Yesterday in the news there was an item reporting that a large solar flare was headed toward earth, and that satellite communications might be temporarily disrupted. What I find especially interesting is that now we have even advanced to the point where we are monitoring solar radiation just as routinely as the daily temperature.
Which got me thinking of an exchange I had last week with a grad student who is doing his Ph.D. work in the field of energy metrics. We are working together to try to improve the way biomass energy can be compared to other forms of energy in use. I mentioned before that I have a personal project underway to make a heating system upgrade to my home...I've made preliminary calculations, but I'm not quite ready to share them here because of other considerations I've had recently. Should have that analysis posted in a month or so, in time for you to consider for next year's heating season.
Anyway, back to the discussion with the student. He was making the case to me that regardless of how we measure it, carbon emissions at any level are detrimental to the earth's atmosphere, and specifically cause global warming. Of course, I encouraged him to express his views, but gently cautioned him that there is historical statistical evidence that average temperature changes precede changes in CO2 levels, not the other way around. He seemed surprised, and I was surprised that he was surprised.
Then came the coincidence that led to today's post. While viewing online videos of this week's solar flare, I came across this excellent video posted about four years ago.

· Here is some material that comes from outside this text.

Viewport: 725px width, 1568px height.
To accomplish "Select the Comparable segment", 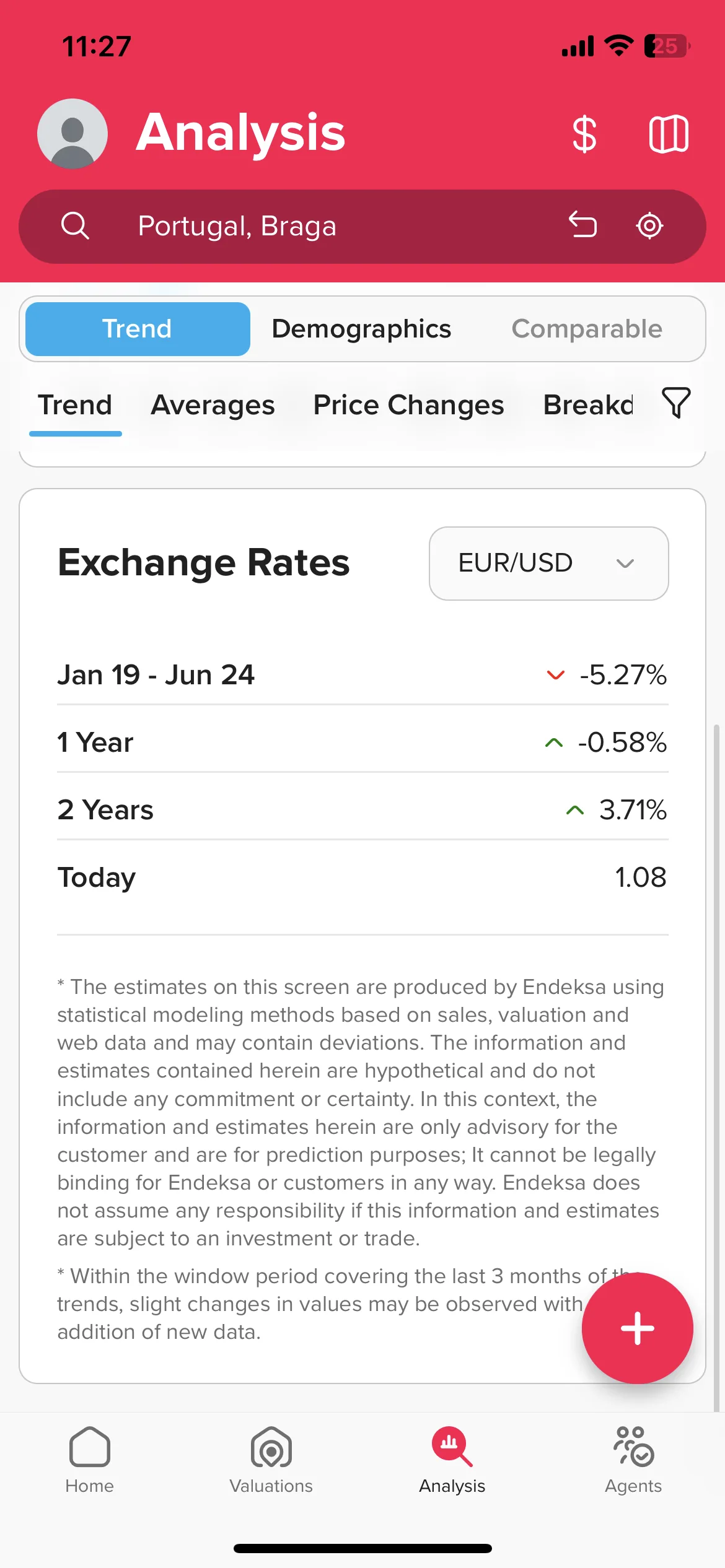I will point(587,329).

The video gives, I think, a nicely balanced view of the issue...and in doing so, advances the idea that while man-made emissions do in fact contribute to climate variations, they may be a relatively minor impact compared to natural variations in solar radiation, of which this week's solar flare was a noticeable demonstration.

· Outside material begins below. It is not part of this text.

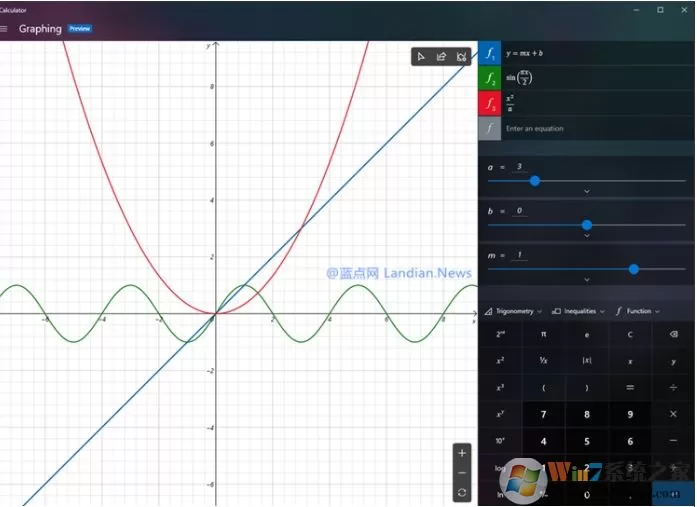The width and height of the screenshot is (697, 507).
Task: Toggle visibility of red f3 parabola
Action: click(490, 103)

Taking this view, we see that our attempts to reduce carbon emissions might have a beneficial impact, but we are still too early in the scientific investigation process to determine with significant accuracy or precision what the magnitude of that impact will be. But videos such as this one are helping move the science along. Who knows, in a few years, we might be promoting wood biomass energy for its benefit of speeding up the carbon cycle in order to put more CO2 into the atmosphere...so that the Vikings and the giant redwoods can re-populate Greenland.